Benchmark aids robotic vision in finding and grasping small objects
BRAVE-6D: Benchmark for Robotic Active Vision in 6DOF Pose Estimation
Robotics
Summary
Robots have a hard time detecting and picking up tiny objects. To help with this, the authors created BRAVE-6D, a special test setup that lets robots move around and see objects better to guess their exact position and orientation. They use computer-generated scenes to test these robot vision methods so that everyone can compare fairly. The authors also show some example solutions where robots actively move and use vision to find and locate small objects precisely.
What this means in practice
- •For robotic system developers: Evaluate and compare robot vision methods to improve picking and manipulation of small objects in cluttered scenes.
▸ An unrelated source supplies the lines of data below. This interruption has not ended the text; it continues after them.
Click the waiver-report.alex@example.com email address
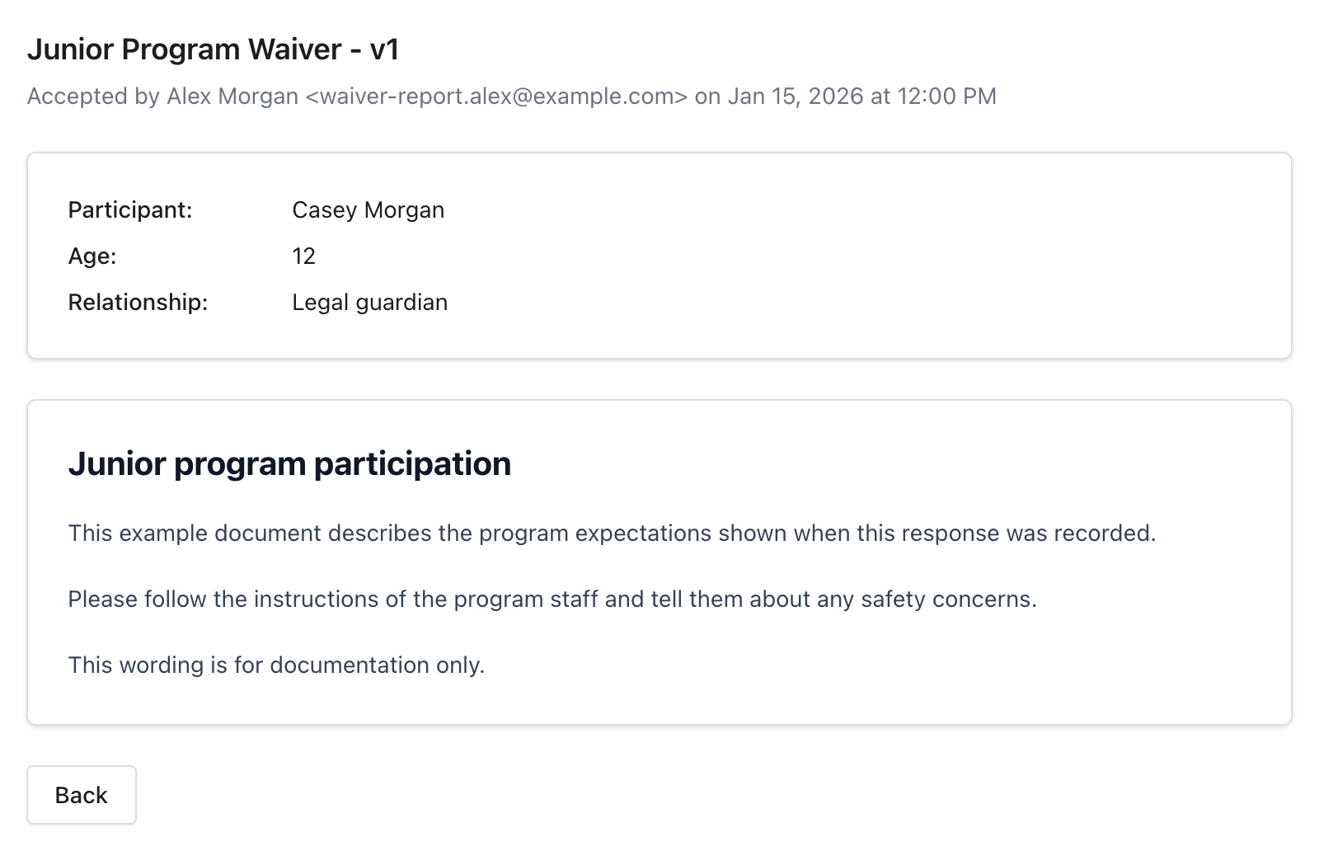pyautogui.click(x=496, y=96)
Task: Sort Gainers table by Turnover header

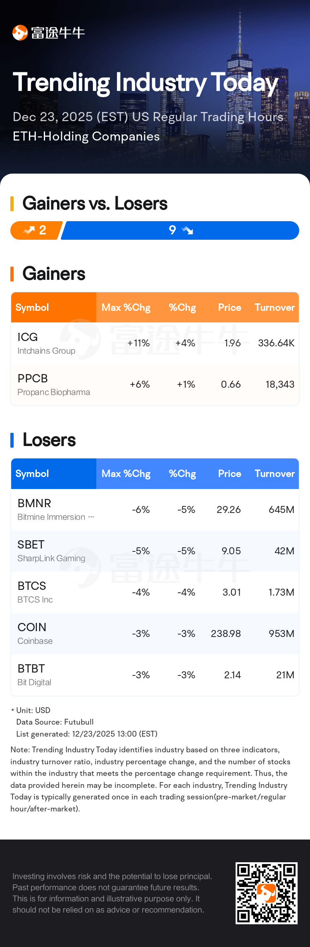Action: coord(274,308)
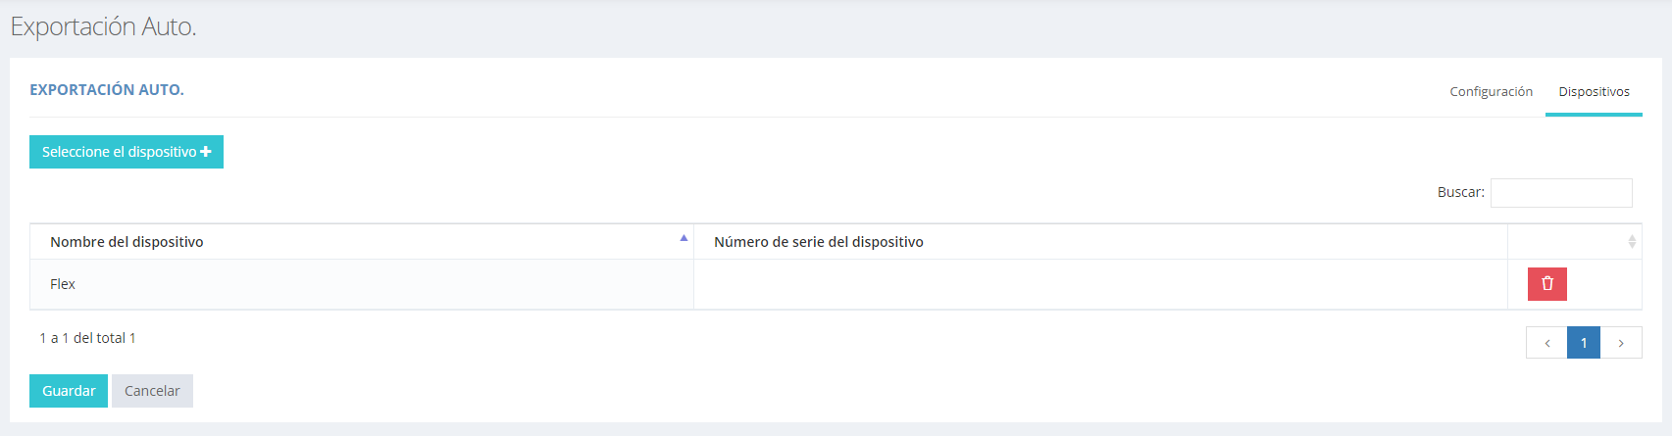Click the Buscar label text
The height and width of the screenshot is (436, 1672).
tap(1460, 193)
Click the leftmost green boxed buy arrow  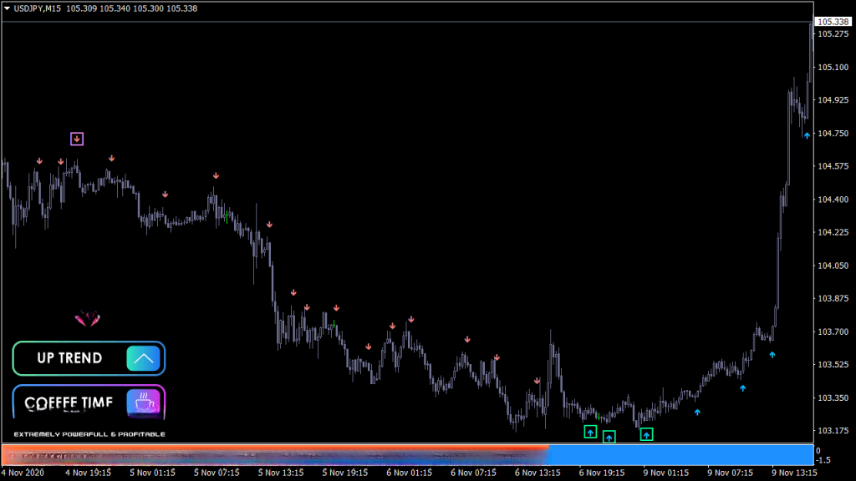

- •For warehouse automation teams: Test vision-based active robot controllers to help robotic arms better locate small parts for order fulfillment.
Authors
Philipp Ausserlechner, Bernhard Neuberger, Alessandro Scherl, Michael Schebek, Stefan Thalhammer, Markus Vincze
Abstract
Detecting and grasping small objects remains a significant challenge in robotics. Active vision, where the robot moves closer to the object, is an intuitive solution, yet comparing approaches on common ground is difficult since identical physical scene setups are required. Hence, we introduce BRAVE-6D, a benchmark designed to evaluate robotic active vision systems for object pose estimation, a crucial first step in grasping objects. BRAVE-6D leverages view synthesis based on Gaussian Splats (3DGS) to provide scenes and tools for benchmarking active vision systems. We show baseline solutions performing visual servoing within the scene and accurately estimating the poses of small objects.